Amid an admirable drive to protect pedestrian lives and open up side streets for play, councillors took a step guaranteed to make them look foolish anyhow, says Edward Keenan.

Thestar.com
July 17, 2016
By Edward Keenan

Toronto councillors demonstrated, in a tiny way toward the end of their epic July meeting, that they are capable of employing common sense. At least a bit.

On Friday afternoon, they legalized road hockey.

Many would be astonished that this national heritage pastime was ever banned, but it was. And city staff had recommended that that status quo be reinforced - that liability concerns and the right of drivers to speed on through neighbourhood side streets meant that only outlaws could have fun. But public outcry and the concerted, prolonged efforts of some city councillors prevailed. Game on.

Sadly this outbreak of logic is not exactly typical. For it was less than 24 hours earlier that the same city council had undermined its own thoughtful, considered, road safety plan - on which it has decided to spend $80.3 million over five years - with a silly bit of symbolic finger-pointing at pedestrians. After hours of discussion and debate and hearing about how road design (the width of traffic lanes, for instance) is the key element to influencing driver behaviour, and therefore making roads safer, Councillor Frances Nunziata introduced an amendment asking the province to outlaw texting while walking.

“If you’re texting and driving and texting and walking across an intersection, it’s, in my opinion, the same,” Nunziata said, introducing her motion to make it illegal to use a mobile device while walking on or across the road. City council voted 26-15 to approve her message.

Let’s look at that logic for a moment. It’s true that texting while driving is illegal, and that texting while walking is not. Maybe that seems odd, until you spend even more than a passing moment examining the parallel. After all, the same is true of all kinds of other things: driving while drunk is illegal, walking while drunk is not; driving while blind is illegal, while walking with severe visual impairment is not; driving at age 4 is prohibited, while walking in childhood is absolutely encouraged. Drivers require licences and insurance, while pedestrians do not.
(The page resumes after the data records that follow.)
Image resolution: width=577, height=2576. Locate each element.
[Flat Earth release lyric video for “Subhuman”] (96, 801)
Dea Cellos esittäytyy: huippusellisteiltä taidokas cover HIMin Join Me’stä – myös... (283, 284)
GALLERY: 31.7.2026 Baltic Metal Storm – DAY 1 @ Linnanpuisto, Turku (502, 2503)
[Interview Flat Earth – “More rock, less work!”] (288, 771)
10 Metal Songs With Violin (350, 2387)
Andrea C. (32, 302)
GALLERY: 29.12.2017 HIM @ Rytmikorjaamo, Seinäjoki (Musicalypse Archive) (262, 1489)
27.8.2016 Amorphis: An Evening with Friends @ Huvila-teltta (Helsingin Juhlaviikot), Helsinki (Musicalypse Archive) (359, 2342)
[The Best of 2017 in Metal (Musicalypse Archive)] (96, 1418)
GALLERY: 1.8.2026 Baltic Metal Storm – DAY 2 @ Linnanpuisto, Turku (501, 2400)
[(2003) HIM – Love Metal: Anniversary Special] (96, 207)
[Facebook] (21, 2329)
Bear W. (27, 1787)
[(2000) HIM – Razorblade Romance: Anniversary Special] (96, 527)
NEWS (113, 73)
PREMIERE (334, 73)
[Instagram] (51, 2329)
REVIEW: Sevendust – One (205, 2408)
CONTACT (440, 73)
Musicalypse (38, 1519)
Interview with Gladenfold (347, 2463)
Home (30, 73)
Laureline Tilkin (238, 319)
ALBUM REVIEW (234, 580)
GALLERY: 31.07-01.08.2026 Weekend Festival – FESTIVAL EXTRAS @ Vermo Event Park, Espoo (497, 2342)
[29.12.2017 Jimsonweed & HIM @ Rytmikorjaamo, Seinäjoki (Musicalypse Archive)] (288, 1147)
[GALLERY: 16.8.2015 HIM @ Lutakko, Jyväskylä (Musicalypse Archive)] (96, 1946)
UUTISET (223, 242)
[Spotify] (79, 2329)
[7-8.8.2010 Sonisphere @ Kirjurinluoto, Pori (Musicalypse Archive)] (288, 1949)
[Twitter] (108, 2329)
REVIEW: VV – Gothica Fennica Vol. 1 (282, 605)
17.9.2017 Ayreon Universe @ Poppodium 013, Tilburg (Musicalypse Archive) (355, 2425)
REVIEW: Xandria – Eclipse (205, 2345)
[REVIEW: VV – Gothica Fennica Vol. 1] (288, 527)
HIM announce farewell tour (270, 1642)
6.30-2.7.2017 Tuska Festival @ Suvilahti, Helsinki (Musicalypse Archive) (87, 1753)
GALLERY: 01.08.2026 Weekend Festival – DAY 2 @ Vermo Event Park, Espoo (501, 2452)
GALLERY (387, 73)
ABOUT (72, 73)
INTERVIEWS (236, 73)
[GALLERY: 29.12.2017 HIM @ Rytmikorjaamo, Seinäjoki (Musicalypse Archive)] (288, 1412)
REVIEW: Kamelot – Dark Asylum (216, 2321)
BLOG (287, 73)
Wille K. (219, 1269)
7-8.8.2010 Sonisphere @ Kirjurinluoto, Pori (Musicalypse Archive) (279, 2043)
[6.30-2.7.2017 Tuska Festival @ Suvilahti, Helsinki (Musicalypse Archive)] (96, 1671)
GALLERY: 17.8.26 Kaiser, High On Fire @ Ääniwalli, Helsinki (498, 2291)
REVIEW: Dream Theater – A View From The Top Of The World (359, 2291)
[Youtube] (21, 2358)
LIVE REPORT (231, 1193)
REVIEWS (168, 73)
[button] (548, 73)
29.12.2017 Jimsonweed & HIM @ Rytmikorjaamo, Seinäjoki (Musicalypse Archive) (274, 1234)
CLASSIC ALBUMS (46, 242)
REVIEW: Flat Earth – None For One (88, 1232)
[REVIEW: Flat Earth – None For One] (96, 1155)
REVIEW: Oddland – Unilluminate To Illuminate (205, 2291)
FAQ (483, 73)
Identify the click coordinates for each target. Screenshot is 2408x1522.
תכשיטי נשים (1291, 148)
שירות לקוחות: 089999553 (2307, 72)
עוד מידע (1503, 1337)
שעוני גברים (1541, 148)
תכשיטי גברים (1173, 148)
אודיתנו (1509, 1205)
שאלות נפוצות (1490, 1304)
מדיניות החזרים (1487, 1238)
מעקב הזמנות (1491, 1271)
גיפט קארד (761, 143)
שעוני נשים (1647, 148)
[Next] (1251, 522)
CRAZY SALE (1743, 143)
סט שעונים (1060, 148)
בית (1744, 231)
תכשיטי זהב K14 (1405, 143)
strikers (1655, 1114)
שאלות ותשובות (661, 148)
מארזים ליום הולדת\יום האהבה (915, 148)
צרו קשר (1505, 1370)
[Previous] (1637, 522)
It is illegal, actually, to play hockey or other sports while operating a motor vehicle, but council has just ruled that pedestrians are actually allowed to do these things on the roadway.

Maybe there’s a very good reason a person trying to get across the street at walking speed on their own two feet is subject to less restrictive rules than a person trying to cross it at 60 kilometres per hour surrounded by 2,000 pounds of steel. And maybe that reason is that in the event of a collision, a person walking is generally in danger of serious injury, while a person driving a car is generally a danger to everyone around them.

Maybe it’s the same reason that pointing a loaded gun at someone else is punishable by five years in prison, while pointing one at yourself is not a crime at all.
It was refreshing to see the swift and decisive smackdown laid on this city motion from the provincial government, which said it had no intention of banning phone use among pedestrians, and that if the city wanted such a ridiculous law on the books, they should pass it themselves.

Do not stare at your mobile phone while crossing the street: this is good advice. But it is not required that it be enforced with penalties greater than the risk of death already present in the activity. Moreover, the suggestion of such a law has no appreciable effect on traffic safety in the city.

Which is why, too, the suggestion of the law is not just frustrating in itself, but particularly frustrating in the larger point it makes (and was intended to make), because of when and how it was passed. Because city council was making a big statement with the road safety bylaw in how seriously they take the prospect of saving people’s lives, by being serious about the design and regulation of streets. They spent a lot of time, and energy, and money, to propose measures to redesign roadways and intersections in ways that would encourage safer behaviour from drivers - the things research and logic actually say will make the city safer.

When the initial reaction from some activists was that these things were not enough, city councillors chipped in more money to show how serious they were. Changing driver behaviour: this is the right message to send, if you’re serious.

And then, when it came time to enact the plan, they couldn’t resist throwing in an unserious, almost purely symbolic - unenforceable advice to a different government - motion to show that they also wanted to make sure to publicly blame pedestrians. Were they surprised when that took over headlines from the rest of their road safety work? Were they dismayed that it meant the public debating point about an effort to prevent pedestrian fatalities became about scolding pedestrian misbehaviour?

Serious? Bah.

Status report on city council at the end of the week:

Playing games in the road: finally allowed. Playing games with road-safety politics: still too common.